_Instructions for the task_
Retype the stretch of the accounting-versus-actuary article from "- Both fields" through "sell insurable products.", word for word.

_Text section_

________________________

Accounting vs. Actuary: An Overview
Individuals with a talent for mathematical and statistical problem-solving are always in high demand. Someone with a real knack or passion for working with numbers might consider a possible career as an accountant or an actuary, two fields where her skills can earn her a well-paying, steady job.
Accountants work behind the scenes to help out businesses, investors, regulators, and auditors. Actuaries make it possible for insurance companies to gauge risk effectively.
- Accounting jobs should appeal to those who are interested in finance or business management and who don't want to deal with constant stress or job uncertainty.
- Those with a passion for statistics and computer modeling will be hard pressed to find a career better suited than as an actuary.
- Both fields require the ability to work through problems logically and deductively, though actuaries require more rigorous math knowledge.
Actuaries deal with tons of data—perhaps more than any other profession. These are true professional statisticians who use past data to predict likely future outcomes. Such skills make them exceedingly useful for insurance companies and other businesses that sell insurable products.

________________________

_Source excerpt_
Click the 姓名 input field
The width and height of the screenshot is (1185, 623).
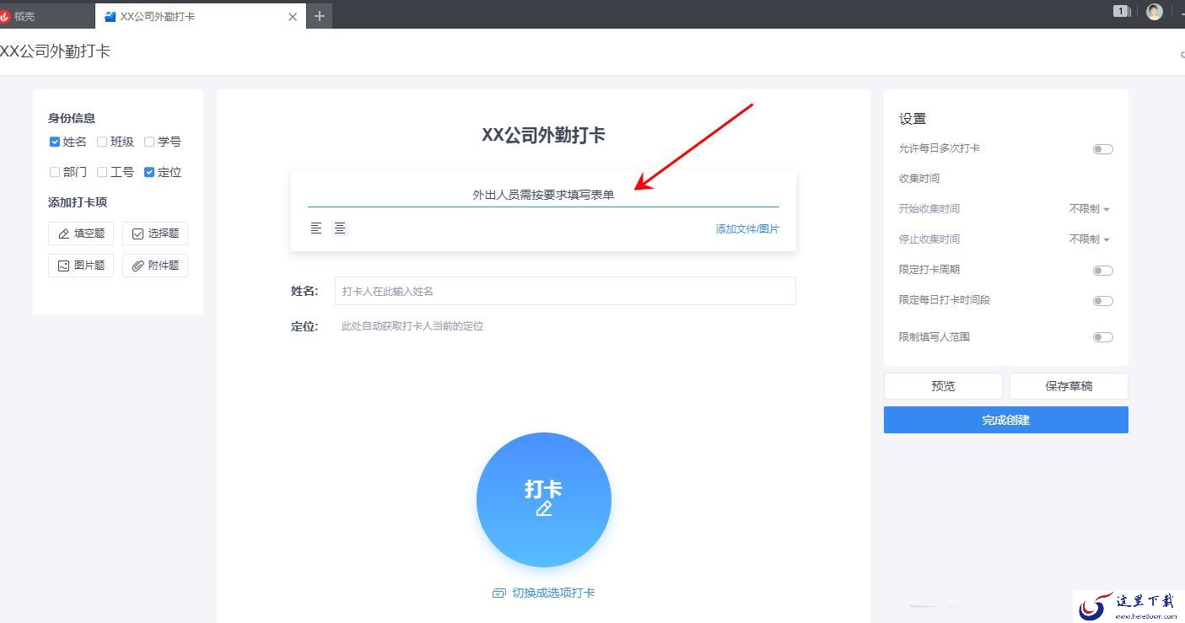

________________________

_Task answer_
- Both fields require the ability to work through problems logically and deductively, though actuaries require more rigorous math knowledge.
Actuaries deal with tons of data—perhaps more than any other profession. These are true professional statisticians who use past data to predict likely future outcomes. Such skills make them exceedingly useful for insurance companies and other businesses that sell insurable products.